» **Given text**
** Start **

# Which city is the most liberal in the world?



## Matematik (Apr 7, 2012)

Amsterdam is stereotyped as the ultimate liberal city, and that was once true, but conservatism in the Netherlands in general has grown a lot in the past 10 years or so, and Amsterdam as a city is becoming more conservative day by day. I feel it is a city very much trying to tone down its ultra liberal past and reinvent itself as a more refined, historic destination.

Whereas the Dutch were once highly proud of their liberalism, I think they're becoming tired of and starting to find their rep as party central somewhat tedeous.

Likewise, San Francisco is liberal by US standards, but by world standards, I'm not so sure... No doubt the city is definately very liberal, but there is definately an undercurrent of big business conservatism that perhaps isn't so pronounced in other major liberal cities around the world.


----------



## Chrissib (Feb 9, 2008)

Berlin is very liberal on social issues, but on economic issues very leftist.


----------



## Robi_damian (Jun 15, 2008)

Deleted.


----------



## Robi_damian (Jun 15, 2008)

^^ London is very liberal, save the areas with loads of Muslim immigrants (sometimes also E Europeans). Also, Madrid strikes me as very liberal. Tel Aviv would be a third option for me.


----------



## Suburbanist (Dec 25, 2009)

:lock: :lock:

city vs city is not allowed on SSC AFAIK.


----------



## Pavlemadrid (Nov 30, 2006)

The only ultraliberal "comunidad" of Spain is Madrid.


----------



## sweet-d (Jul 20, 2010)

Mecca


----------



## Jay (Oct 7, 2004)

Pavlemadrid said:


> The only ultraliberal "comunidad" of Spain is Madrid.


Barcelona is also very very liberal. 


I would say Amsterdam, and many other western European/Scandanavian cities. 

In North America, Toronto, Vancouver, San Francisco and NYC would be on that list.


----------



## isaidso (Mar 21, 2007)

Montreal and Amsterdam.


----------



## SO143 (Feb 11, 2011)

new york and toronto


----------



## -Corey- (Jul 8, 2005)

San Francisco, New York City, Amsterdam, Toronto, Buenos Aires, Tel Aviv..


----------



## Dralcoffin (Feb 27, 2010)

Jay said:


> In North America, Toronto, Vancouver, San Francisco and NYC would be on that list.


Boston and Seattle/Portland should be on that list as well.


----------



## julesstoop (Sep 11, 2002)

Define 'liberal'. I think that's more difficult than denouncing a city as being 'liberal'. 
In the US 'liberal' might, for instance, mean 'not (religiously) conservative at all' whereas in Europe it might mean 'with the least amount of government interference'. Certain states in the US are still struggling with accepting homosexuals and naturally tanned folk as equals, whilst some Europeans might retardedly consider enforcing our 'free' culture upon non western immigrants to be a 'liberal' cause.

** End **

» **Stated problem**
List every city named in the post by -Corey- in the forum thread on the most liberal city in the world.

» **Provided information**

** Start **

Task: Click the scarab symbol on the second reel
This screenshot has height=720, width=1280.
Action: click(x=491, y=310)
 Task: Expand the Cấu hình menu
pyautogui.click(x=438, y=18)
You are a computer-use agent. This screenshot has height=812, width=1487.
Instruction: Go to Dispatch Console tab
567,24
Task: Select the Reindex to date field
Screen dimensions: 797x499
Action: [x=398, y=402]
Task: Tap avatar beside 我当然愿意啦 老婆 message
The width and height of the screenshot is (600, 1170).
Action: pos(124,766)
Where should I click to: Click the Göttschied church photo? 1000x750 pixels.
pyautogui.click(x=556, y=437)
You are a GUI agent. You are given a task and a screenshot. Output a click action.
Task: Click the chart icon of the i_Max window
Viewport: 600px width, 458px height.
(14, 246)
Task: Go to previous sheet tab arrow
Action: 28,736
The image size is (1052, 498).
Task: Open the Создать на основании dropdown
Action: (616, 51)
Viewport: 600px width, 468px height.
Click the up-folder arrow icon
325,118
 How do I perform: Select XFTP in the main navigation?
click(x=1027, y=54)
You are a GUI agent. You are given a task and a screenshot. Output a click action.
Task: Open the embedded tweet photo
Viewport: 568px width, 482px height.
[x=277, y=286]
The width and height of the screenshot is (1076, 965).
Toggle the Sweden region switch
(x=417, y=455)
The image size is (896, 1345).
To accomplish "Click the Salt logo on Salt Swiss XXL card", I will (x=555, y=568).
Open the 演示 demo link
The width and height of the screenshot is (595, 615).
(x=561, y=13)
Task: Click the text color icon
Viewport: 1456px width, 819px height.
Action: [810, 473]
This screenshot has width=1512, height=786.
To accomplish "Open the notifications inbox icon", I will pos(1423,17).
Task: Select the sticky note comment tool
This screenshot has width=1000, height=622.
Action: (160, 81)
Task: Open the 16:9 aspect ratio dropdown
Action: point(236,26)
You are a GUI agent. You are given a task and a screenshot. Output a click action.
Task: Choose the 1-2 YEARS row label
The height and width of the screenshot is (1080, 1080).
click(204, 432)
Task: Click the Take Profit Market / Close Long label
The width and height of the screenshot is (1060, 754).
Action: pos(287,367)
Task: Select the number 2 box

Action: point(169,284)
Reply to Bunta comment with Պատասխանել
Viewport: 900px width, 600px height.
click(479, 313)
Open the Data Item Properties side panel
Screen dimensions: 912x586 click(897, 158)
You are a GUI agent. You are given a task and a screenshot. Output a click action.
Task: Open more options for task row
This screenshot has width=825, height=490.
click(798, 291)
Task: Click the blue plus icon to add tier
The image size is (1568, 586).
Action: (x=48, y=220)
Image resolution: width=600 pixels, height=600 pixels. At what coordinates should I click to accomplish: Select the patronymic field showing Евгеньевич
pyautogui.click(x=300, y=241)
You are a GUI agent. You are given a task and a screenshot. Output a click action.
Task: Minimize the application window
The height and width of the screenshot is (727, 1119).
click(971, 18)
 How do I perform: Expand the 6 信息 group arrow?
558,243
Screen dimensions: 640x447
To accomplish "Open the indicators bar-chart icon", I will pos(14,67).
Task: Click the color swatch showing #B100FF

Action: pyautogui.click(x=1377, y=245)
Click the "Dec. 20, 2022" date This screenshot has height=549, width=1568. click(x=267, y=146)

** End **

» **Complete response**
San Francisco, New York City, Amsterdam, Toronto, Buenos Aires, Tel Aviv